The Gastrocnemius is the large calf muscle that starts at the knee and travels down to the heel. A sudden knee extension movement or other quick motion can injure the tendon fibers that attach the muscle to bone. An injury in this location is less common than an Achilles tendon injury, which are the fibers that make up the distal insertion of the Gastrocnemius. A torn calf muscle or tendon can result in bruising in the back of the lower leg as well as swelling and pain behind the knee and below. Minor strains can usually be treated conservatively while healing of larger tears can be enhanced by injection of Platelet-Rich Plasma or Bone Marrow Concentrate.
Deep Vein Thrombosis (DVT)
A Deep Vein Thrombosis (DVT) is when a blood clot forms in the larger veins of the extremities. A DVT can cause pain and swelling in the lower leg, behind the knee, or in the thigh, but may not cause any symptoms at all. They can occur with prolonged immobility such as a plane flight, long car ride, or bed rest after a surgical procedure. Also leading to an increased risk of clotting are cancer, smoking, obesity, pregnancy, and oral contraceptive medications. If some or all of the clot travels to the lungs, this can be a serious, life-threatening condition known as a Pulmonary Embolism (PE).
The name “Synovial Sarcoma” is quite a misnomer (1), as it is not related to synovial tissue at all. It is rare cancer that is typically found around soft tissues near the knee, hip, ankle, and shoulder. Synovial Sarcoma usually affects those aged 15-40 and is a slow-growing type of cancer. Symptoms include localized pain in the area of the tumor and if it gets large enough, it can compress the tibial nerve, popliteal artery, or vein and cause a host of other related symptoms. Once identified, surgical removal of cancer and surrounding area is the usual treatment.
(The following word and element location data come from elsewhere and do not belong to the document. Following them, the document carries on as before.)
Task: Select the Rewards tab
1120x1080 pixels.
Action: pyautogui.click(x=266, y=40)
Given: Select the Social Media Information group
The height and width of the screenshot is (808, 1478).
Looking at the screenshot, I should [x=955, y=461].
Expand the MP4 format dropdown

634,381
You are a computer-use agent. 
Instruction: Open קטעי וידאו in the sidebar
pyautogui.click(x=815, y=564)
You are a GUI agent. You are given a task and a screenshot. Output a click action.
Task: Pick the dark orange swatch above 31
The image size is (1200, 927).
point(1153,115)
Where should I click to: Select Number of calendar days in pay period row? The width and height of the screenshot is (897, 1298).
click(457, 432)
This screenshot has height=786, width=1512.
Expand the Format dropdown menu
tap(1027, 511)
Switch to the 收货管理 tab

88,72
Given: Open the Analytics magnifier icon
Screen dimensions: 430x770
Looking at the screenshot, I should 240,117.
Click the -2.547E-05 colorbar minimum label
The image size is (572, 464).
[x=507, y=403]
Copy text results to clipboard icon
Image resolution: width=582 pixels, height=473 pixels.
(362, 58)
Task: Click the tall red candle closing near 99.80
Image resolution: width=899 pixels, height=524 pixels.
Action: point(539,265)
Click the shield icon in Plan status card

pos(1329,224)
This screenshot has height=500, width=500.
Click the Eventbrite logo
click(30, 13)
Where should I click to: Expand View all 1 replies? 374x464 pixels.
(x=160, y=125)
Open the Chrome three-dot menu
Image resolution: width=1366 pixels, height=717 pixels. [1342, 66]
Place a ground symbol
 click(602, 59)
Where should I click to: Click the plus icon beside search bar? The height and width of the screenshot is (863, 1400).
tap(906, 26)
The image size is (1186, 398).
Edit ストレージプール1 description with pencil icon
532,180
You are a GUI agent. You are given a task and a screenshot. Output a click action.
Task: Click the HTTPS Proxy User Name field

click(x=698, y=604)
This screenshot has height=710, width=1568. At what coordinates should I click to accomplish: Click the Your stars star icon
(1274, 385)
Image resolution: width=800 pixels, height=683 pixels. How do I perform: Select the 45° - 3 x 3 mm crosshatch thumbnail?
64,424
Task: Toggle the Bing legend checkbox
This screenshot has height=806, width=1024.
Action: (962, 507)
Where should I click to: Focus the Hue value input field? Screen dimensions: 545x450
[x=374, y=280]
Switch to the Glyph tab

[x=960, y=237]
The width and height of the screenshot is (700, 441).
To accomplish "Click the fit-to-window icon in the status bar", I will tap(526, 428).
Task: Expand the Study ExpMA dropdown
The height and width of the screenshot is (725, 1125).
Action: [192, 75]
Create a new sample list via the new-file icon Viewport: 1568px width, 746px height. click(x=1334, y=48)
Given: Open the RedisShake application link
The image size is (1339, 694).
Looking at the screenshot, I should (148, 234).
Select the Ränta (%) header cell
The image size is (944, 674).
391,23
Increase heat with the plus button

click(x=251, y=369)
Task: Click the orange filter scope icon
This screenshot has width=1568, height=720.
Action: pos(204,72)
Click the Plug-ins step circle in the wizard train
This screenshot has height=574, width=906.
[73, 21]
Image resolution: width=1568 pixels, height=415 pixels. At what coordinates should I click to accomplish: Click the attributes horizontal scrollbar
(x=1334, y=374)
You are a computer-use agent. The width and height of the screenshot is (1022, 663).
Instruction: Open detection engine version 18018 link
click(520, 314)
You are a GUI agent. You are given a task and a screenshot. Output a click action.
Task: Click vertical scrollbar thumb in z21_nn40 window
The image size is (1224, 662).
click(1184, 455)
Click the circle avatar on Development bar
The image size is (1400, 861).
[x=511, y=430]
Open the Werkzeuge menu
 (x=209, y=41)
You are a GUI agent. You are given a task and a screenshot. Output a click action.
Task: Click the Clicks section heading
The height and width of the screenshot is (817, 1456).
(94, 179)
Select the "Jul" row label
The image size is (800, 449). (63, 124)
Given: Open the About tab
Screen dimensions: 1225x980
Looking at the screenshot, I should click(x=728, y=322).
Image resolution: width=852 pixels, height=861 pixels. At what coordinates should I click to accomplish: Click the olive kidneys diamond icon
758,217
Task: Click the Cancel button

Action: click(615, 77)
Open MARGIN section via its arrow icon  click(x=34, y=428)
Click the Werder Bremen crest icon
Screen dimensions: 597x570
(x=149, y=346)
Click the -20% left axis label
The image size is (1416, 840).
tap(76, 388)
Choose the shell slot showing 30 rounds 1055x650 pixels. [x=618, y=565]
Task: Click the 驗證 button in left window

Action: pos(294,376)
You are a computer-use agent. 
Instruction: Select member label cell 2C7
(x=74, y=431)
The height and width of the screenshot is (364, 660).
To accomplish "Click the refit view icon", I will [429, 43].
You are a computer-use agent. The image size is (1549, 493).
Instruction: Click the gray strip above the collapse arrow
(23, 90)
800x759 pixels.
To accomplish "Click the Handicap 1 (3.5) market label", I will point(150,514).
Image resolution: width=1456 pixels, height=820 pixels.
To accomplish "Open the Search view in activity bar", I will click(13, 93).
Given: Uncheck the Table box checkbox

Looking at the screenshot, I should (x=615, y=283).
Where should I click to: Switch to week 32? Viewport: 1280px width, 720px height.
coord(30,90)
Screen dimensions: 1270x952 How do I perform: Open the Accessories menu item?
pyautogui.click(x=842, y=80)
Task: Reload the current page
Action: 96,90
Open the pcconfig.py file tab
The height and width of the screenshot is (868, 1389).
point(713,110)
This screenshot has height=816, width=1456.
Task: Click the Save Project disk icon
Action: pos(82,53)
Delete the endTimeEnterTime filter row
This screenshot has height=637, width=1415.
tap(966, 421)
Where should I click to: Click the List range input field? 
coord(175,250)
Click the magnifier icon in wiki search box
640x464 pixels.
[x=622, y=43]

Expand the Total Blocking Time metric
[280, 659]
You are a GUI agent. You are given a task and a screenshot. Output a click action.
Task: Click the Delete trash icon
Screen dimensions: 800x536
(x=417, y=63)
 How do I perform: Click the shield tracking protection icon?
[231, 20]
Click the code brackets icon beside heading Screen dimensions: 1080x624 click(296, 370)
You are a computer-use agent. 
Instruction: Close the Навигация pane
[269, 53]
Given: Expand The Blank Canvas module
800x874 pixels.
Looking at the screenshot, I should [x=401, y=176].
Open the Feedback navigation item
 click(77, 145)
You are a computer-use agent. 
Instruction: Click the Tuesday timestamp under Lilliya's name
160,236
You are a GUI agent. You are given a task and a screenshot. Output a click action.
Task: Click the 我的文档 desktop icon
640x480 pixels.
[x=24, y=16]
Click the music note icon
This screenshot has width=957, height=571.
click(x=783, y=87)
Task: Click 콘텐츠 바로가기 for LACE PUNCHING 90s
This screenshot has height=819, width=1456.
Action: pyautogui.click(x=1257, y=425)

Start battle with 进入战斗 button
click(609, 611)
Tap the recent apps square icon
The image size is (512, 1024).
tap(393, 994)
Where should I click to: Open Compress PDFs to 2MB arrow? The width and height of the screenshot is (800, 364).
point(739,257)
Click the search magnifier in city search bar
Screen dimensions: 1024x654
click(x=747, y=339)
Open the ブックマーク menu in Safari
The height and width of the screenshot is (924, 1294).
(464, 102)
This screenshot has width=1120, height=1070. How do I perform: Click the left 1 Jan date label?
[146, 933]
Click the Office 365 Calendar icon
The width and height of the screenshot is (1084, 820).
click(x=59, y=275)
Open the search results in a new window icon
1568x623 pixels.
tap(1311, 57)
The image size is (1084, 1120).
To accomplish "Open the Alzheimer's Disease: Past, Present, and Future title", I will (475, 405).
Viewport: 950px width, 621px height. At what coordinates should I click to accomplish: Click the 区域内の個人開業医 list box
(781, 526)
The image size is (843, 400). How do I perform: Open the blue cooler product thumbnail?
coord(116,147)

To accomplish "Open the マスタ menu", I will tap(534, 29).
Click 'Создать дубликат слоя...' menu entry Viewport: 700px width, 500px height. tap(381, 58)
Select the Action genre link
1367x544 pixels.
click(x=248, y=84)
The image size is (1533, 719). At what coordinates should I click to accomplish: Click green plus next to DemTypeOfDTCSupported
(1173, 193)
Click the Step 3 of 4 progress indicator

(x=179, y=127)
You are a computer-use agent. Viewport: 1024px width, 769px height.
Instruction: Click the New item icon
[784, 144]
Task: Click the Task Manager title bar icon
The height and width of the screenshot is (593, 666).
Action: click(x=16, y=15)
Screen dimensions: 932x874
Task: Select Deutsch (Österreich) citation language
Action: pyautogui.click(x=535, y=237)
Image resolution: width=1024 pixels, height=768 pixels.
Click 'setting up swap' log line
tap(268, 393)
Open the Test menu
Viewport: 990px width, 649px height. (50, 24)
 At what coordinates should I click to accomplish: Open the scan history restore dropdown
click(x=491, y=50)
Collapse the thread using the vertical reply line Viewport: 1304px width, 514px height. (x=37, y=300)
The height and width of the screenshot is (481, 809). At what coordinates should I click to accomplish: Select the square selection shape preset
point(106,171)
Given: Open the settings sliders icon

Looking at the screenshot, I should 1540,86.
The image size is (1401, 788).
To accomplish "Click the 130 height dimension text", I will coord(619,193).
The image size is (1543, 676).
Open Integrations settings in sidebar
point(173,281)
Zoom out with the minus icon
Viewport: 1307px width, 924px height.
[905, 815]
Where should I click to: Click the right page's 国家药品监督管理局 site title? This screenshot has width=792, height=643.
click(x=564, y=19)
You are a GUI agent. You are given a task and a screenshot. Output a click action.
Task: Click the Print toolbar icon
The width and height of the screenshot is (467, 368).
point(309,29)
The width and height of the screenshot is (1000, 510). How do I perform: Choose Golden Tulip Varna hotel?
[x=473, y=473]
What can you do to prevent pain and swelling in the back of the knee? First off, take care of your knees! And by that, I mean your entire body, because after all – “The ankle bone’s connected to the knee bone…” and so on. Having a solid nutrition plan, maintaining an ideal weight, and regular exercise are all important components of keeping knee pain and swelling at bay. If your shoes are starting to get old and parts of the sole are wearing away, throw them out and get new ones. Worn-out shoes can alter biomechanics and result in problems in the foot, ankle, knee, hip, lumbar spine, and beyond! Running stores are a good place to visit as they will often do a video analysis of you walking or running in order to recommend footwear that best fits you.
Supplementation with natural anti-inflammatories such as Turmeric, Fish Oil, Bromelain, and others can help regulate the inflammatory process that comes along with living an active lifestyle. The Regenexx Advanced Stem Cell Support formula was created specifically to support joint and stem cell health.
In summary, this is an overview of some of the common, as well as more rare, disorders that can result in pain in the back of your knee. The physicians at Centeno-Schultz Clinic in Broomfield and Denver, Colorado are experts in the evaluation and treatment of neuromusculoskeletal conditions. It is important to have a physician in your corner who can also recognize the presence of other disorders that are not musculoskeletal-related (such as some of the ones mentioned above) so you can be referred to the right specialist for you and your needs. If the condition is orthopedic-related, our cutting-edge knee treatments using your body’s own ability to heal can help get you back to doing the activities you love to do, without surgery and the use of chronic pain medications.
(1) Miettinen M, Virtanen I. Synovial sarcoma–a misnomer. Am J Pathol. 1984 Oct;117(1):18-25. PMID: 6207733; PMCID: PMC1900555.